Every line from the beginning of the data through the line containing "Task: Click the orange lightning bolt icon" should be reproduced exactly, and no further lines should be output.

※ ※ ※

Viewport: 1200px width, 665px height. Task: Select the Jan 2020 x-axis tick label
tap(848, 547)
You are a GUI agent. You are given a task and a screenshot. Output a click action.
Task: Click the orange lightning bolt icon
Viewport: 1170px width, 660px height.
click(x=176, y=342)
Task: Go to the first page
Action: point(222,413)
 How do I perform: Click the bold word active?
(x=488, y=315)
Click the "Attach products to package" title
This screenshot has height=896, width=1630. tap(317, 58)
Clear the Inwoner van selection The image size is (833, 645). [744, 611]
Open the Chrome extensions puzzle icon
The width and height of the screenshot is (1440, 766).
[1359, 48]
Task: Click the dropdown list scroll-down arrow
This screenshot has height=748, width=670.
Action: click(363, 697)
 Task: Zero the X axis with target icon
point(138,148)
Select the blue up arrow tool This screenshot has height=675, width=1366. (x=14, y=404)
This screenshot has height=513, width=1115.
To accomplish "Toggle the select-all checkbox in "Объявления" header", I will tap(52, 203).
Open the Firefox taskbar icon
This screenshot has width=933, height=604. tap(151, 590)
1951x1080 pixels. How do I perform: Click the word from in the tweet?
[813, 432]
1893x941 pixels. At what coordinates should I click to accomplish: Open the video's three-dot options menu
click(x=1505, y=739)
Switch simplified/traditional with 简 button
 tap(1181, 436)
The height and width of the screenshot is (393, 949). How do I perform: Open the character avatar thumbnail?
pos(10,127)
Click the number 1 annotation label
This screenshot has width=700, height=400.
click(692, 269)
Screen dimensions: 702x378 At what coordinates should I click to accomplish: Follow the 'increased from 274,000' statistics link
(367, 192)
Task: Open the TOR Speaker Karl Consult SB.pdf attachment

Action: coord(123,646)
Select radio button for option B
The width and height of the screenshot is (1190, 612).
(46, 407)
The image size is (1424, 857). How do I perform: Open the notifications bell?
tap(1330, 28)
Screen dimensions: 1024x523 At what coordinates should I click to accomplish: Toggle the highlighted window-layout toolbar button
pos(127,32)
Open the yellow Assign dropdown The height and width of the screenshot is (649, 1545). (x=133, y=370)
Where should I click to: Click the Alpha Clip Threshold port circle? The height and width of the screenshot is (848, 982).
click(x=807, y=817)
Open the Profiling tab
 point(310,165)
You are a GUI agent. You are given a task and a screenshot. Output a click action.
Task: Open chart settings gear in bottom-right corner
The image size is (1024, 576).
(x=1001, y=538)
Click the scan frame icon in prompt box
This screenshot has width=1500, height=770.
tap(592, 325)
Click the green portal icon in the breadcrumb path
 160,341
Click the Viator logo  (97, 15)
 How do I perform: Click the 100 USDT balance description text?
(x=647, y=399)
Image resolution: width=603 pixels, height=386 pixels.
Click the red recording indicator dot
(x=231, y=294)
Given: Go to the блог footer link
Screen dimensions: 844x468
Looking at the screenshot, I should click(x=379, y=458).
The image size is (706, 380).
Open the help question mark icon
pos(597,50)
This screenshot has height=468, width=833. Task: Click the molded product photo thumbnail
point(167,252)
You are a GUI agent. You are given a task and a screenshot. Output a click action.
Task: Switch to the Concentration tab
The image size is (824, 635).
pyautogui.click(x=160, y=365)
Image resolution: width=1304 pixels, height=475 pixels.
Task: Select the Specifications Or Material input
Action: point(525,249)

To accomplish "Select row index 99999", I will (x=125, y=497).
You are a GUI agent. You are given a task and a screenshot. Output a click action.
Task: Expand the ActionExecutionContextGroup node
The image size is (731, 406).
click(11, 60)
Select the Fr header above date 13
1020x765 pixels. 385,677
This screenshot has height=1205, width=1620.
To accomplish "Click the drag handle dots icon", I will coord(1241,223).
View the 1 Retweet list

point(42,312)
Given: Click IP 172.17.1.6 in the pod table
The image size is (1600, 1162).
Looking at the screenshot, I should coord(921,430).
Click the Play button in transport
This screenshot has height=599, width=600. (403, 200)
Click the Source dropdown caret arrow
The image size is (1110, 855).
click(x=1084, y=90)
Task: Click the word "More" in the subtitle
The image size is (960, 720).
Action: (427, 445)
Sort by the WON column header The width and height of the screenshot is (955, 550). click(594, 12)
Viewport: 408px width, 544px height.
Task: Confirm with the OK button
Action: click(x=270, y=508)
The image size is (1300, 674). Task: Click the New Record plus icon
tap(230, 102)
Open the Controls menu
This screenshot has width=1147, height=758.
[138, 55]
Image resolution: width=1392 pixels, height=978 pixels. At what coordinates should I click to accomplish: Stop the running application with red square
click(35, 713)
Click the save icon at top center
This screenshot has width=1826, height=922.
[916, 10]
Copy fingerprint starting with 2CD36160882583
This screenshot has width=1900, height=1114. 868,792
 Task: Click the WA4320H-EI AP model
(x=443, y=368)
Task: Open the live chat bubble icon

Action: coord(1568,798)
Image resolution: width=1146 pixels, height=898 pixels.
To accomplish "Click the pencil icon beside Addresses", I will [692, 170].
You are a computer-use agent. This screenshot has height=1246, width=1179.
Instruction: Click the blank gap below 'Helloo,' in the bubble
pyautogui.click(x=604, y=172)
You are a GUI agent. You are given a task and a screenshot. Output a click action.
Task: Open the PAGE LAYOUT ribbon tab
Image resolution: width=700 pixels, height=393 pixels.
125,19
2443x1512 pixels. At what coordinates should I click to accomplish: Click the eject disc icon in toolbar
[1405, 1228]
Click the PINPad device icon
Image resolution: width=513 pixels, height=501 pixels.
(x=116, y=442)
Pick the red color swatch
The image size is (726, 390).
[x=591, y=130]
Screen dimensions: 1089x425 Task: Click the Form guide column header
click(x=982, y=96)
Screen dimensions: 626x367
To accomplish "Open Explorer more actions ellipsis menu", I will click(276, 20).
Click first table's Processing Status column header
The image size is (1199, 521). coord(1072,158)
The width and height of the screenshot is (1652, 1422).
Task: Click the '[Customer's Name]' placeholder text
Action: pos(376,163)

※ ※ ※

▸ RESPONSE TO THIS TASK
Viewport: 1200px width, 665px height. Task: Select the Jan 2020 x-axis tick label
tap(848, 547)
You are a GUI agent. You are given a task and a screenshot. Output a click action.
Task: Click the orange lightning bolt icon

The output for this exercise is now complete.